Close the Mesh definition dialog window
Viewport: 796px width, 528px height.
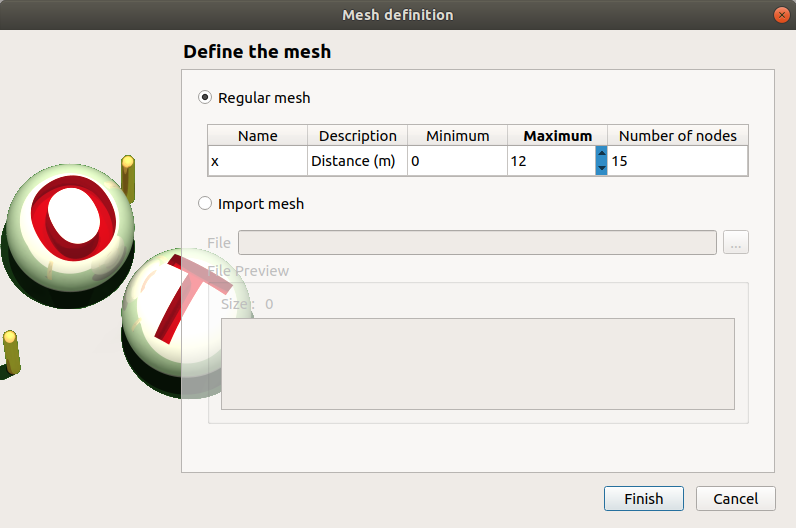point(781,15)
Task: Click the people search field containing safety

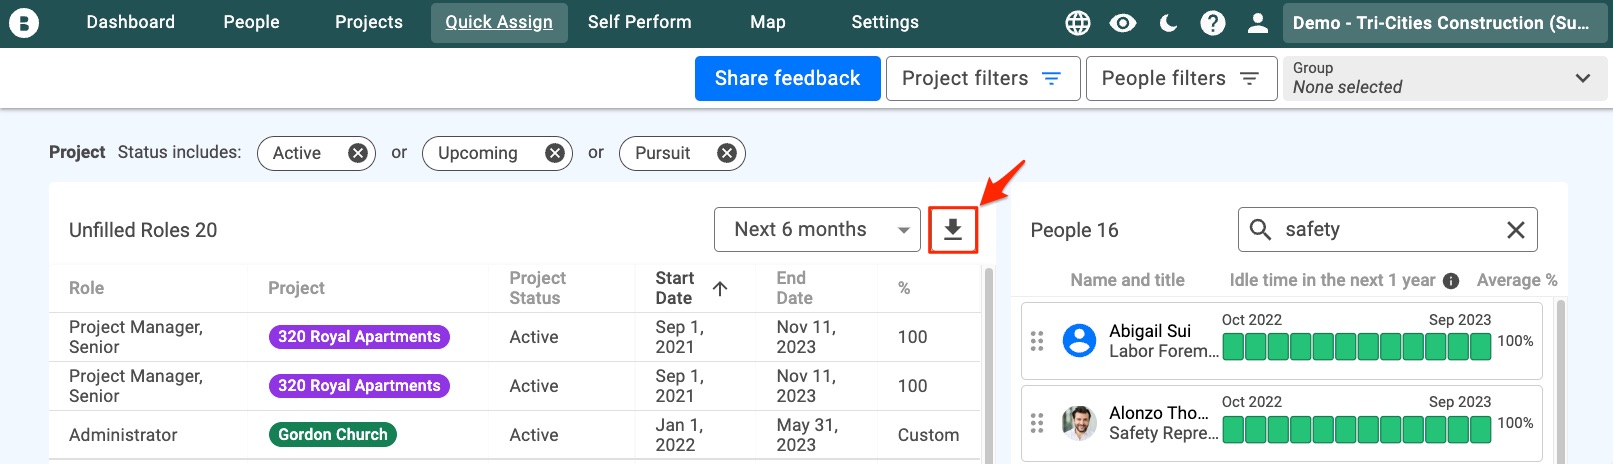Action: [1388, 230]
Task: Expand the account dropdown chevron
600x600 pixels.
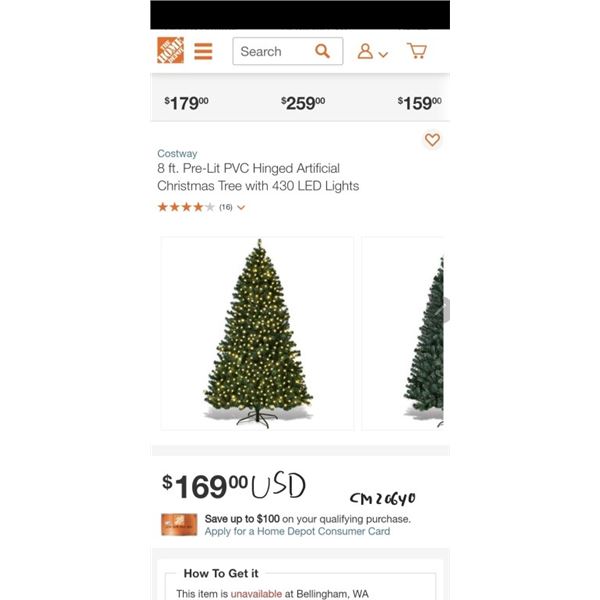Action: coord(383,54)
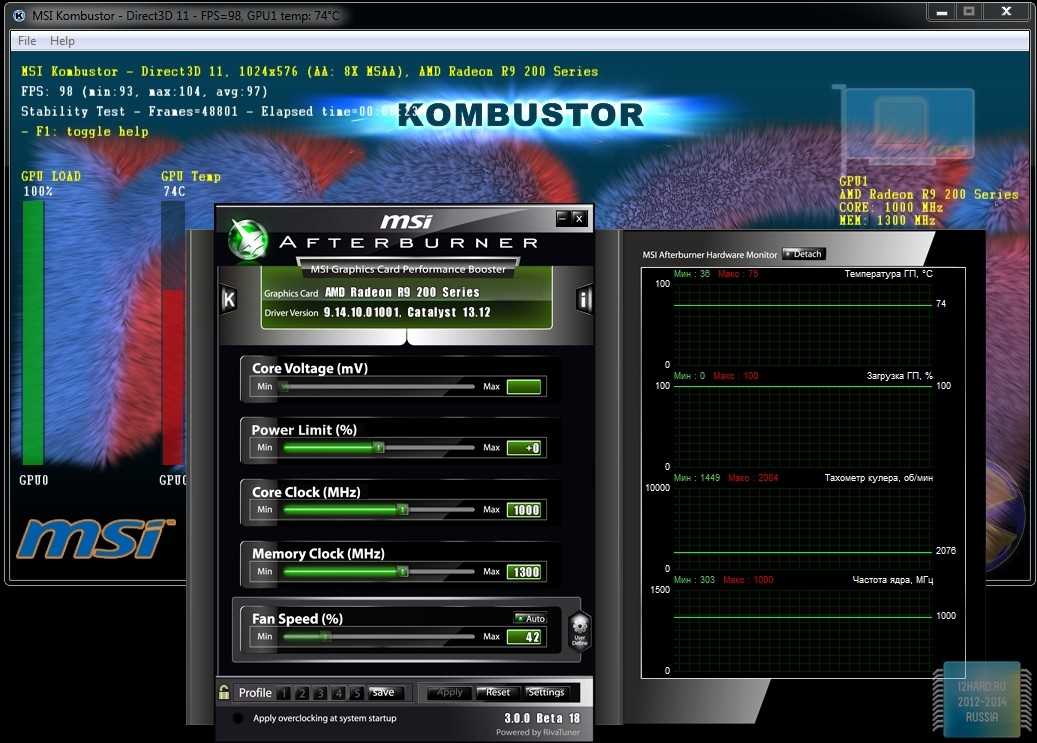Open Afterburner Settings
Image resolution: width=1037 pixels, height=743 pixels.
pos(546,692)
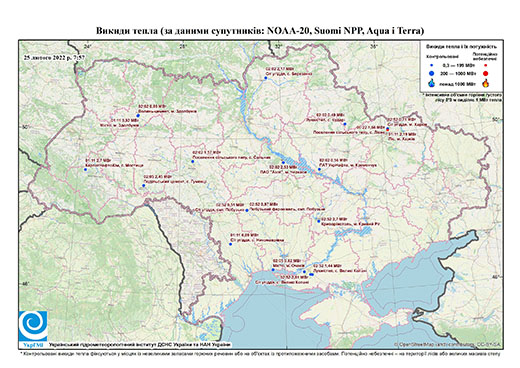Viewport: 520px width, 368px height.
Task: Select the blue marker near Zdolbuniv
Action: [x=138, y=115]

- - -

EXERCISE PROMPT - Pictures in the records above should not be copied. Repeat everything else exactly.

OUTPUT BELOW -
Close the Mesh definition dialog window
Viewport: 796px width, 528px height.
point(781,15)
Task: Click the people search field containing safety

Action: [1388, 230]
Task: Expand the account dropdown chevron
600x600 pixels.
Action: coord(383,54)
Open Afterburner Settings
Image resolution: width=1037 pixels, height=743 pixels.
pos(546,692)
Viewport: 520px width, 368px height.
Task: Select the blue marker near Zdolbuniv
Action: [x=138, y=115]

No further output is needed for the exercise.